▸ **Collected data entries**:
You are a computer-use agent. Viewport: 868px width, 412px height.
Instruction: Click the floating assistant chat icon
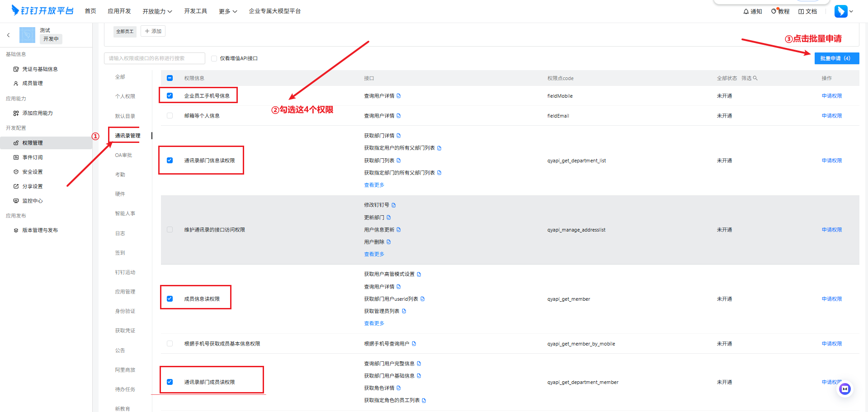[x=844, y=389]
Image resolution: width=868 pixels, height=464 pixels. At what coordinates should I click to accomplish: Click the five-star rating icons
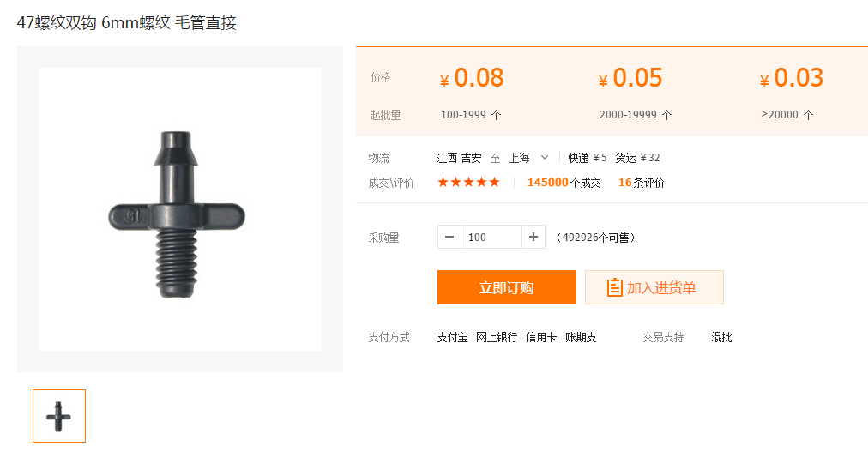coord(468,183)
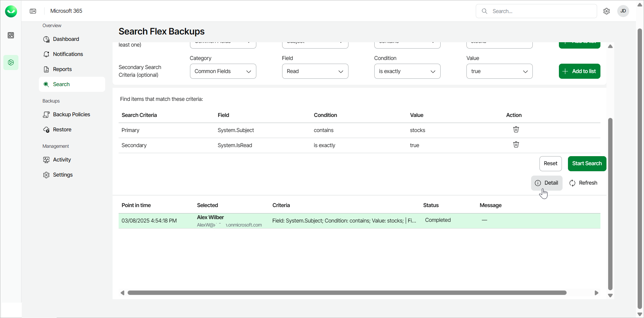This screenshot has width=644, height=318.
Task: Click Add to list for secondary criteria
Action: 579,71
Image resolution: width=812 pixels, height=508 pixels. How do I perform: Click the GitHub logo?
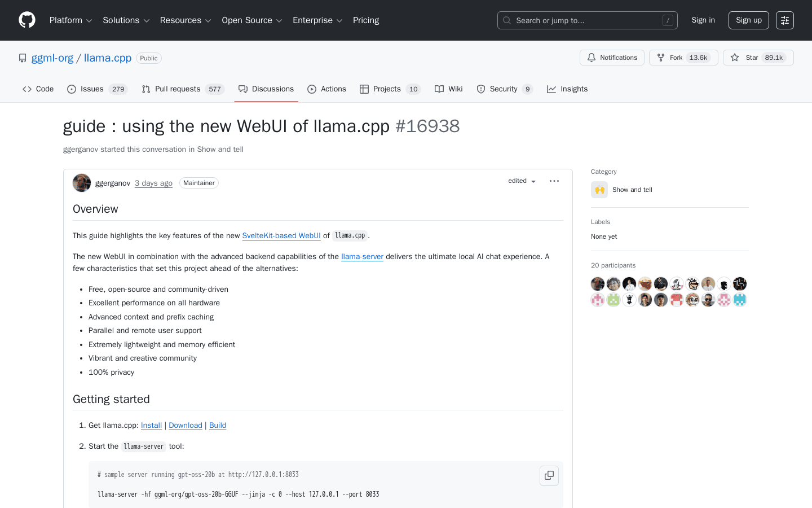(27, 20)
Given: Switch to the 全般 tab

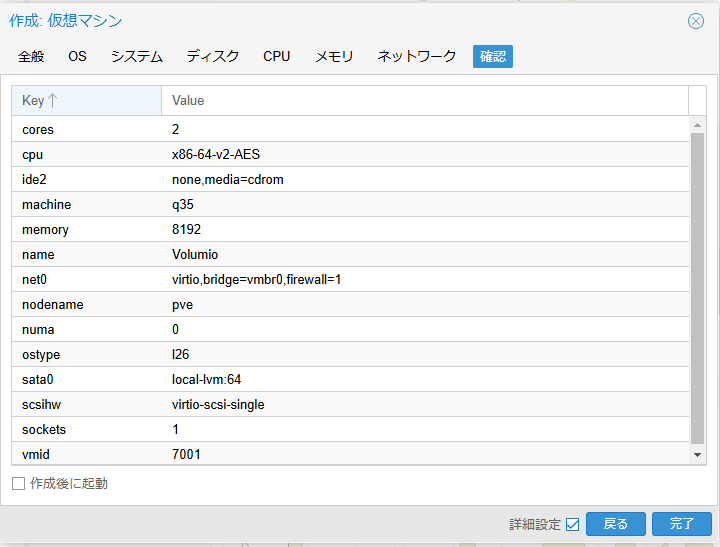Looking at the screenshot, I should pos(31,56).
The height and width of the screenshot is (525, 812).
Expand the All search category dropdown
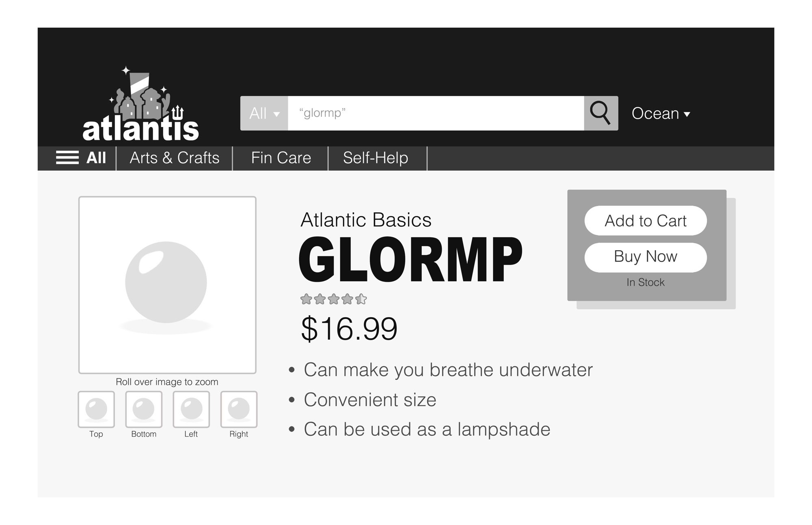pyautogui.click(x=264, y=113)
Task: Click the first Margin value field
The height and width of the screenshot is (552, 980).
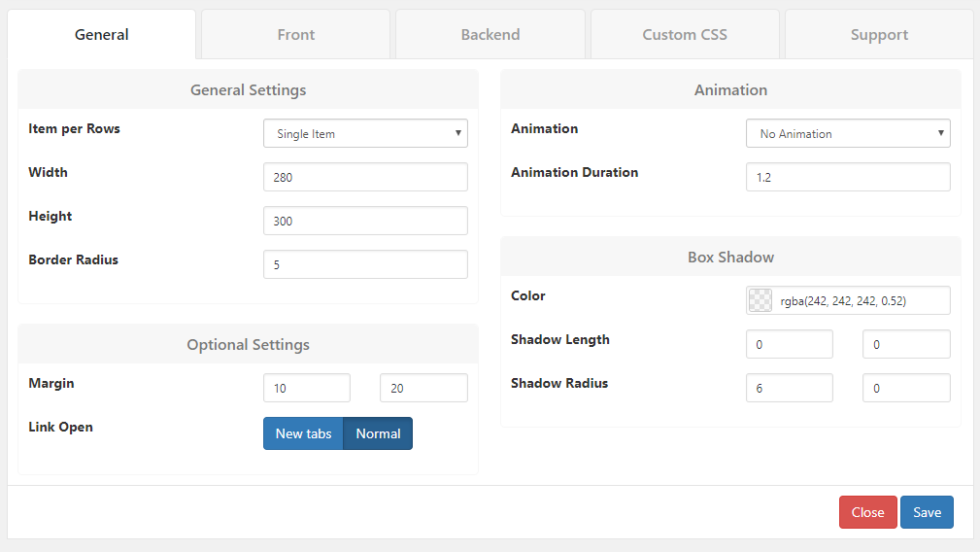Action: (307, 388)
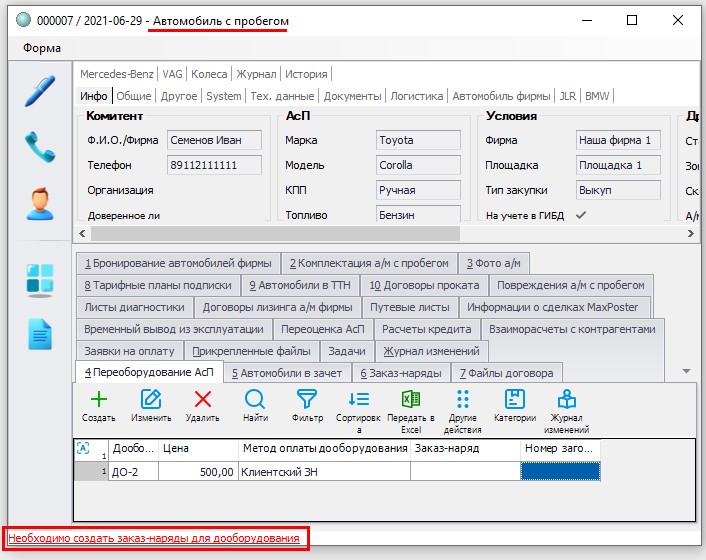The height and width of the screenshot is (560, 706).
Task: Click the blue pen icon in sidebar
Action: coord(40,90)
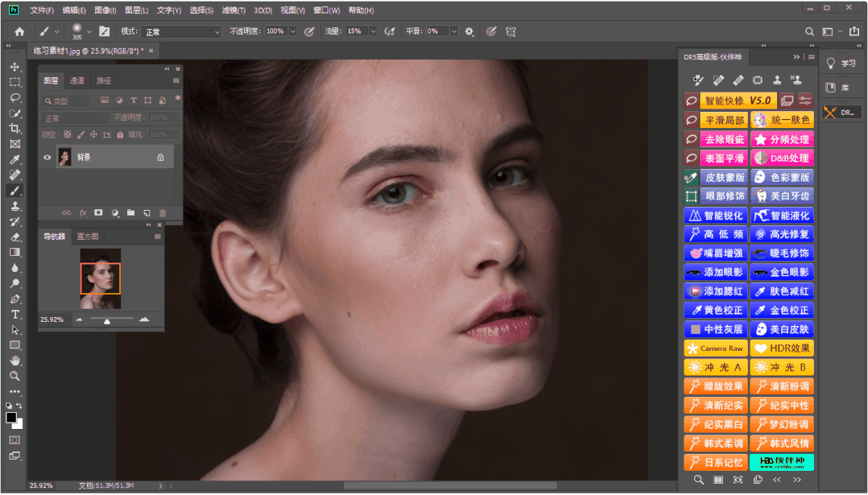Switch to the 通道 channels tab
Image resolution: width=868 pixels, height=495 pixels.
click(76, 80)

--

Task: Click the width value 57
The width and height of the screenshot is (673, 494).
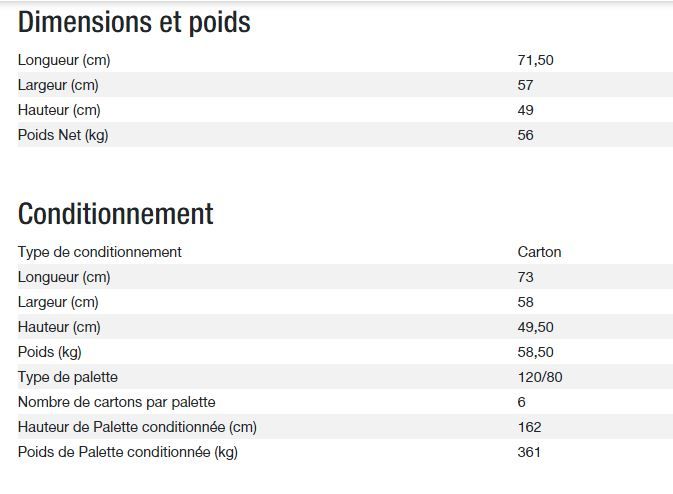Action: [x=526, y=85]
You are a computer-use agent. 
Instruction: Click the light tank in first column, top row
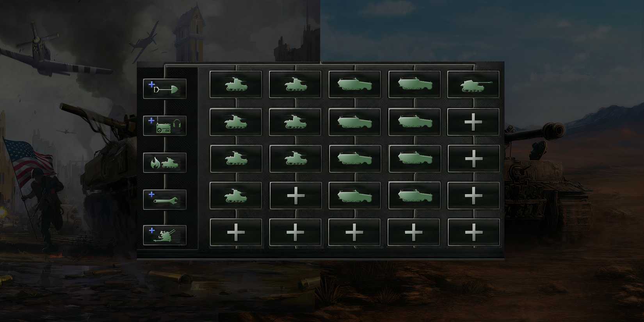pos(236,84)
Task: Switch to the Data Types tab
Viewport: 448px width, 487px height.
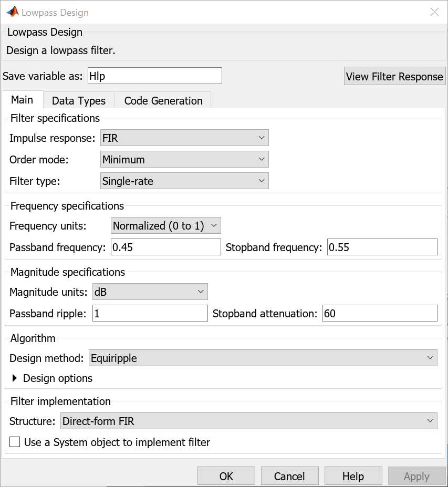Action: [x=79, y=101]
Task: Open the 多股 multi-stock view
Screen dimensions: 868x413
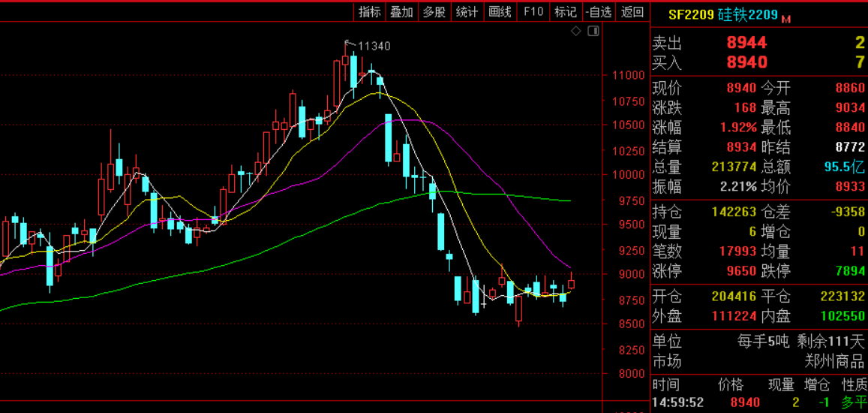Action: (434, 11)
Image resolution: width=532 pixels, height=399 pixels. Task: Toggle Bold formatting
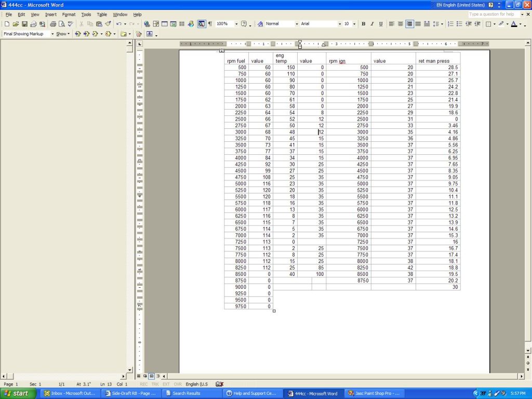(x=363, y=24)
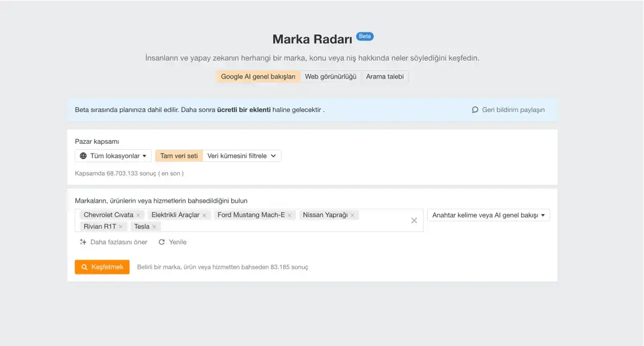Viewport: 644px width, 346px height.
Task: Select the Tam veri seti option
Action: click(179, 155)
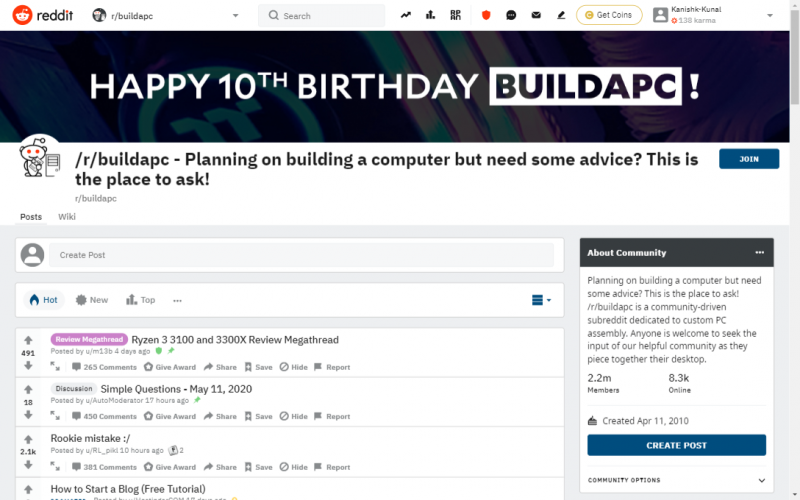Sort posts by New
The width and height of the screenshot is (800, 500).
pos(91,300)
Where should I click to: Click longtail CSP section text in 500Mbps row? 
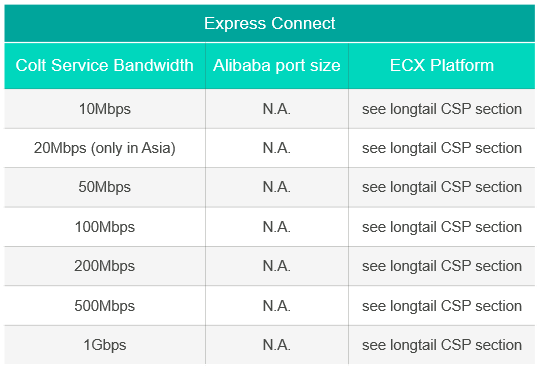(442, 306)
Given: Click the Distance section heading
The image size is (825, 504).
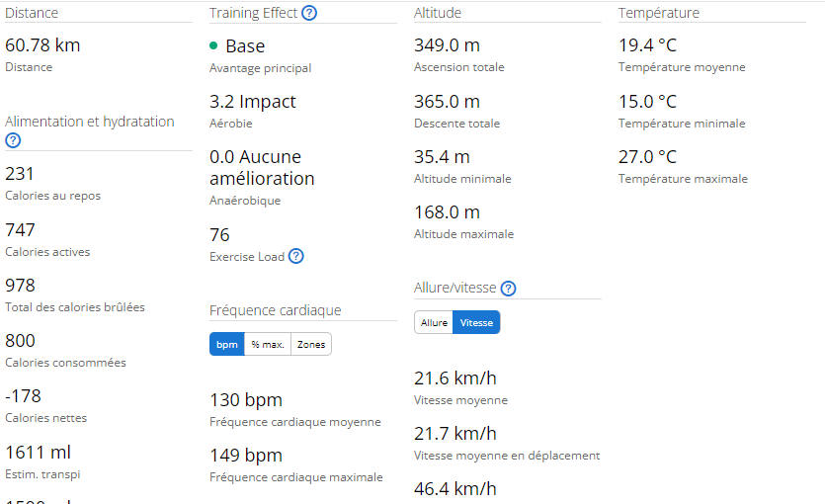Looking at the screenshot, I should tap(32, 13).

==

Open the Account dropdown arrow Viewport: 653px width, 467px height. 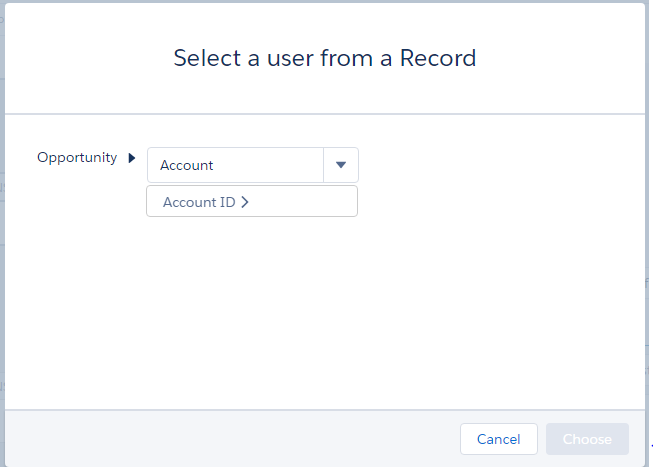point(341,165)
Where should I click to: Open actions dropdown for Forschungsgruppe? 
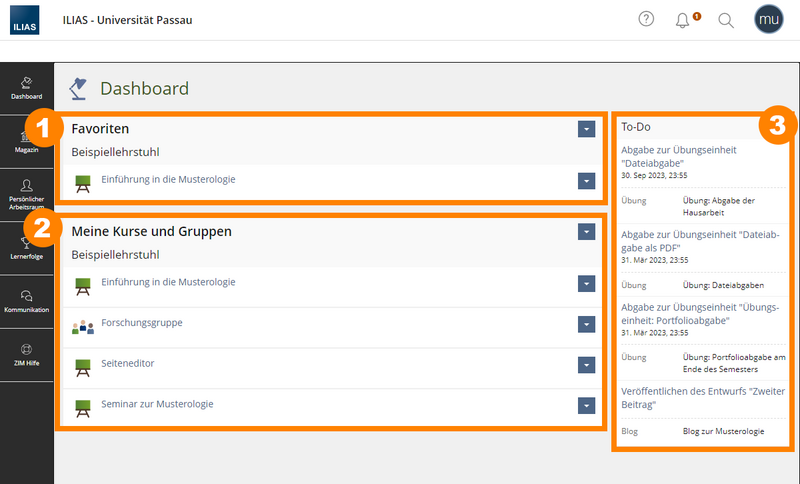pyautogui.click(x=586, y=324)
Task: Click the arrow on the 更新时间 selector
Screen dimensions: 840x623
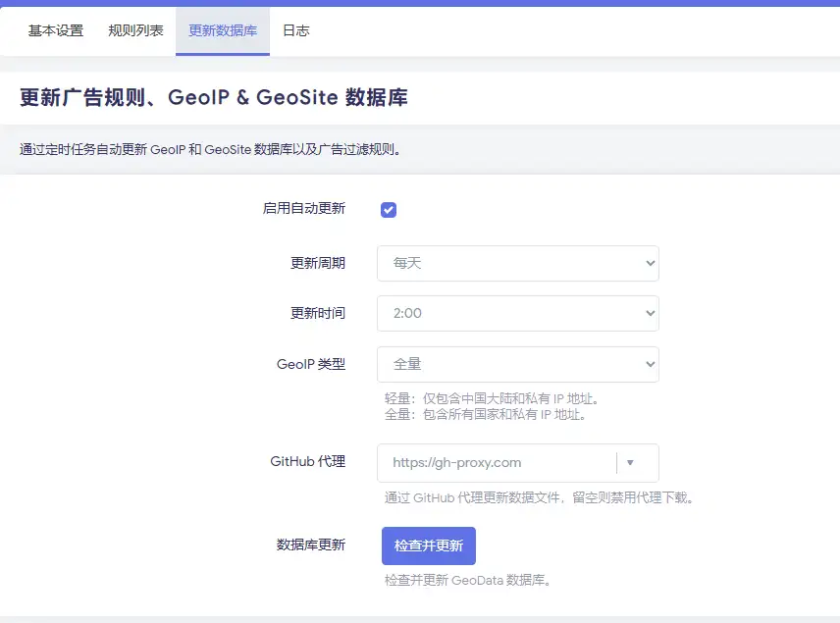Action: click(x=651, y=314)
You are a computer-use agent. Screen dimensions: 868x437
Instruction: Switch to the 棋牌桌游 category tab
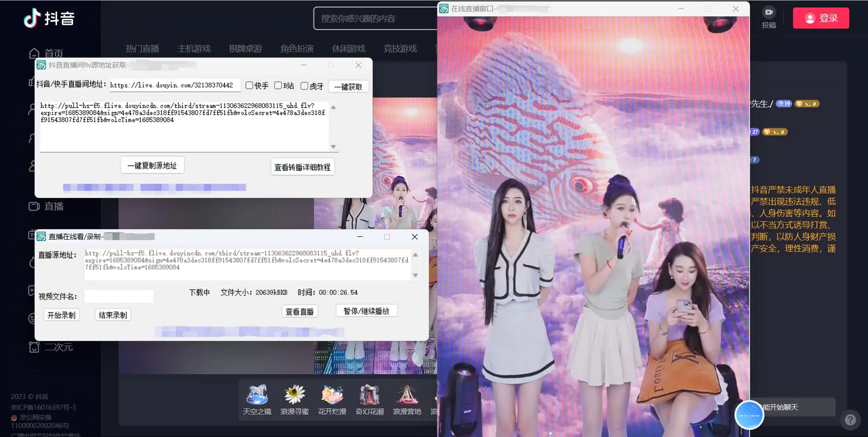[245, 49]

▸ **REQUIREMENT**: Above are the records; copy from them only the lines starting at the one containing "Given: Switch to the 全般 tab" and ending at the one containing "Task: Click the first Margin value field", exactly and without pictures.

▸ **REPLY**:
Given: Switch to the 全般 tab

Looking at the screenshot, I should pos(31,56).
The height and width of the screenshot is (525, 812).
Expand the All search category dropdown
pyautogui.click(x=264, y=113)
Task: Click the first Margin value field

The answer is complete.